Avoiding Legal Pitfalls Through Savvy Data Governance
According to Matt Vogt, VP of global solution architecture at Immuta, many governance solutions are equipped with a “data dictionary idea, so users can upload their own definition of what data is. They can even give us different rules from a discovery perspective to go find that data and look for it as we connect to sources.” Some solutions provide templates for authoring access policies—enforceable code in source systems for applying controls to specific data elements—for different regulations. Additional resources entail what Vogt termed “a policy library so we can help customers through that journey. If you’re a healthcare customer, we have these other 30 healthcare customers that are managing similar types of data assets. So, we can give you that kind of kick-starter for policies so you’re not starting from scratch.”
Access Controls
The policy authoring experience is typically codeless, with some offerings, including Immuta’s, providing natural language policy writing capabilities. In other offerings, this functionality may be coupled with drop-down menus for point-and-click, drag-and-drop approaches. Codeless authoring expedites the time required to implement policies, which can be an imperative. “If the SEC makes a new requirement and has a short turnaround due date, you don’t have time to train [machine learning] models; you need to put it into effect immediately,” Kamien mentioned. Access controls for policies typically involve a few paradigms, including these:
♦ Role-Based Access Controls: Frequently accompanied by access control lists (ACLs), this method is based on an individual’ s role in an organization and its particulars for accessing data. However, whenever something changes about that role—such as where someone is accessing data—a new role must be created. This methodology is difficult to scale.

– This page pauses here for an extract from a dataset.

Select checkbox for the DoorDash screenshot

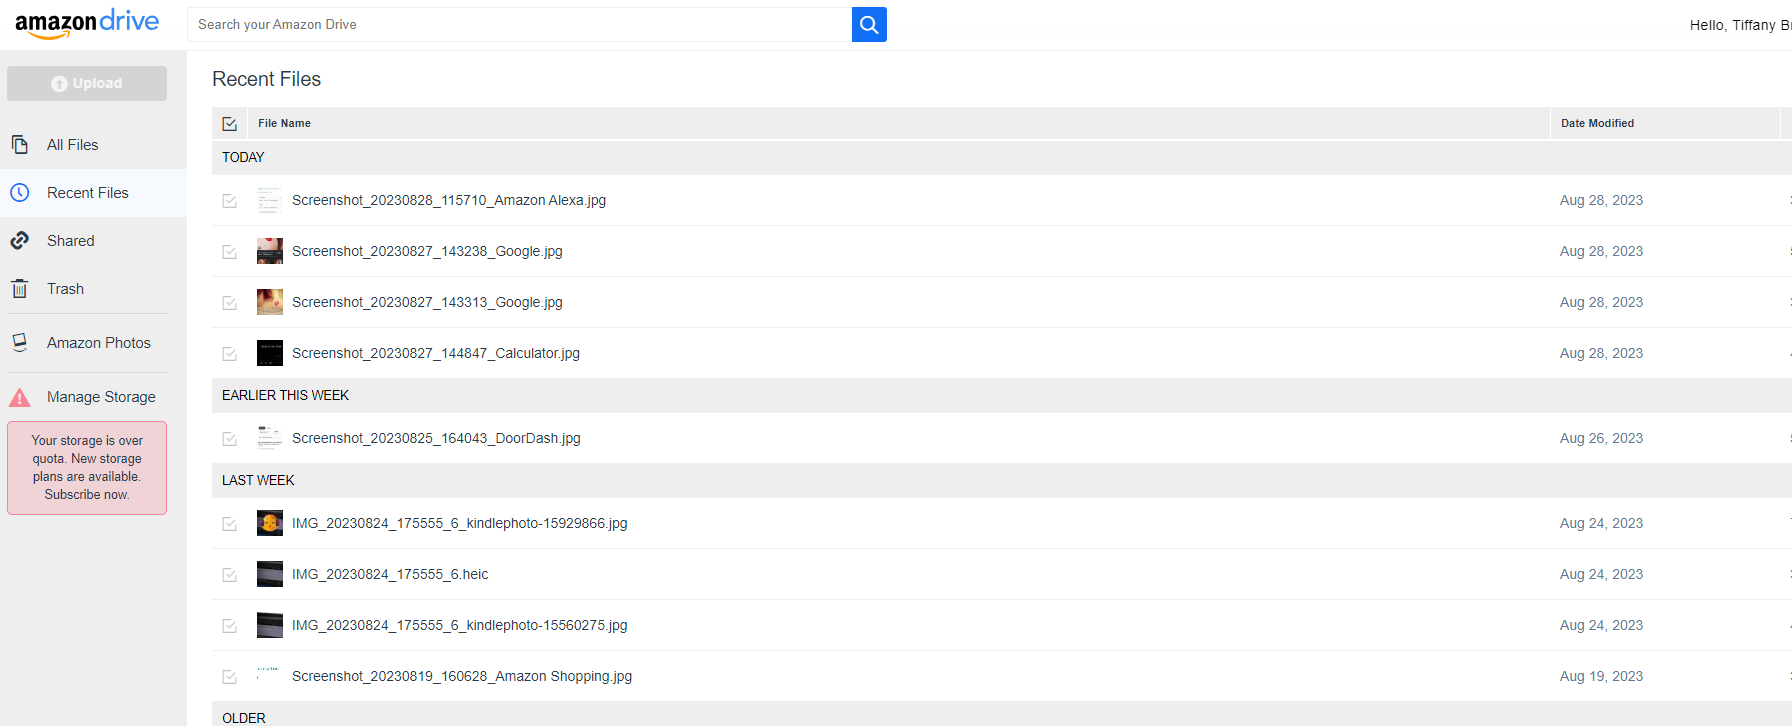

♦ Attribute-Based Access Controls: This model is predicated on attributes of the data and of the tools individuals employ for accessing it. The latter includes “attributes of a user’s session, for instance. What time of day it is, or where they’re connecting from,” remarked Paul Moxon, SVP, data architectures, and chief evangelist at Denodo. Tag-based access controls, which are similar to attribute-based access controls, are predicated entirely on the data’s attributes or tags devised during the discovery and classification process.
♦ Semantic-Based Access Controls: Also referred to as universal access controls, this paradigm enforces controls at a comprehensive data access layer, which may be employed for data products or the data fabric architecture. With this approach, organizations are accessing knowledge—that can stem from any array of departments or sources—from a single location, which Saptarshi Sengupta, senior director of product marketing at Denodo, characterized as a “semantic layer.” Access policies can be applied at this universal layer for masking customers’ addresses, for example, even if they emanate from multiple departments or sources.
Governed Knowledge Sharing
The purpose of classifying, tagging, writing policies for, and controlling access to, knowledge is frequently to distribute it to different users within, and between, respective organizations, departments, and teams. The data product notion, in which individual business units create a data model, definitions, and data governance policies for accessing datasets, is applicable for sharing knowledge among KM practitioners. Data products hinge on centralized oversight of data governance teams to look across and within data products (and how they’re accessed) to comply with an organization’s governance rules. “The challenge of data products is getting business units to take ownership or responsibility for their data,” Moxon said. “But can we trust them to apply all our corporate legal jurisdiction of policies correctly?”